Ce qui en revanche fait table rase de l'œuvre du porteur de tablier le plus connu du Japon, est que la série est majoritairement conçue en images de synthèse. Notamment les personnages et les décors intérieurs qui sont à la charge de Polygon Pictures, dont on doit la très récente série Knights of Sidonia, elle aussi assez peu friande du dessin traditionnel. Chose surprenante, la 3D (dont l'abus de langage est volontaire) est assez réussie sur les plans serrés et surtout concernant ceux en intérieurs. Là où le bât blesse en revanche, c'est lorsque arrivent les scènes nécessitants des décors plus vastes que certaines choses ne fonctionnent pas voire agacent.
Beaucoup d'émotions sont également assez mal retranscrites, rappelant les introductions maladroites du jeu vidéo du début des années 2000 ; intéressantes mais guère convaincantes.
Certaines scènes tendent à tomber dans l'exagération et deviennent par la même occasion ridicules, comme par exemple le fait d'apercevoir un personnage remonter ses manches pourtant déjà très courtes afin de souligner sa détermination. Ça ne marche tout simplement pas.
Cependant l'ordinateur permet aussi de faire certaines choses plus rapidement, et dans le cadre d'une série télévisée une telle direction artistique fait tout à fait sens. La majorité des actions sont nettement plus fluides, les visages moins statiques ou bien, à titre d'exemple, une scène se déroulant sous l'eau qui s'avère être plutôt percutante. D'une manière générale, alors que la représentation brute des émotions laisse à désirer, l'univers dépeint paraît plus vivant et éveillé que bon nombre de séries actuelles.

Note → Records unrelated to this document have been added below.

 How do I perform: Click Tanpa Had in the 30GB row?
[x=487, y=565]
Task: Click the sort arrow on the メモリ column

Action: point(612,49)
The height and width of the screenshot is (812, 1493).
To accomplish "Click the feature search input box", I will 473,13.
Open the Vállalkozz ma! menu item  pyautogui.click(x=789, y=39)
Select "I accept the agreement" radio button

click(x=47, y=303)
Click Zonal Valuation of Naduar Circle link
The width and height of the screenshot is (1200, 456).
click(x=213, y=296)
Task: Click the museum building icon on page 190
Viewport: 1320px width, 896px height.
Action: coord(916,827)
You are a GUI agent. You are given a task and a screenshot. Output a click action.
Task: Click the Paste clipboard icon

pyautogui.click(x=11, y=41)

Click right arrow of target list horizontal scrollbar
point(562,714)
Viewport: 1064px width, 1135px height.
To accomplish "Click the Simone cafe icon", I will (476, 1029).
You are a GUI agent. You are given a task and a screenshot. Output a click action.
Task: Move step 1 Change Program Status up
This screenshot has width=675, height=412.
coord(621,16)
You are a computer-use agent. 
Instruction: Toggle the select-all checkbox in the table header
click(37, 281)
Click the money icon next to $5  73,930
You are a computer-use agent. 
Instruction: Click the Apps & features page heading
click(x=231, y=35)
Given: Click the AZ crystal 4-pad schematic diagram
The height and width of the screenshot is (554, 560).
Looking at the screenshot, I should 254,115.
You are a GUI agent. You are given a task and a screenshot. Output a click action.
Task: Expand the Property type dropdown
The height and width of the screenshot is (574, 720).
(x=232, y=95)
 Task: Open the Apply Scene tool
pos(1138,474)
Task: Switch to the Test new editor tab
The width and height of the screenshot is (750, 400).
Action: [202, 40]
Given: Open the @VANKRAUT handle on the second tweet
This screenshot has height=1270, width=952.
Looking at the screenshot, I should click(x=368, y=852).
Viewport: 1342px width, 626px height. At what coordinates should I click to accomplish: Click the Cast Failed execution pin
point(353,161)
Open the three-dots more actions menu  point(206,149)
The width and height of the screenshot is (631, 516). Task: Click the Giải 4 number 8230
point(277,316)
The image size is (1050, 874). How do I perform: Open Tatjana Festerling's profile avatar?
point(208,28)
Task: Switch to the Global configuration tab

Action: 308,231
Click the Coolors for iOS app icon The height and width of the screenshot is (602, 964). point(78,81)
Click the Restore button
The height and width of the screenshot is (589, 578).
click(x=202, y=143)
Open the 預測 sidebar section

Sans doute que visionner Sanzoku no Musume Rōnya sera de prime abord un véritable défi pour certains, mais une fois le Rubicon franchi, on s'étonne à trouver un tel procédé purement technique acceptable et pourquoi pas agréable malgré d'évidents défauts. Dans tous les cas, à elle seule l'histoire mérite que l'on s'y intéresse.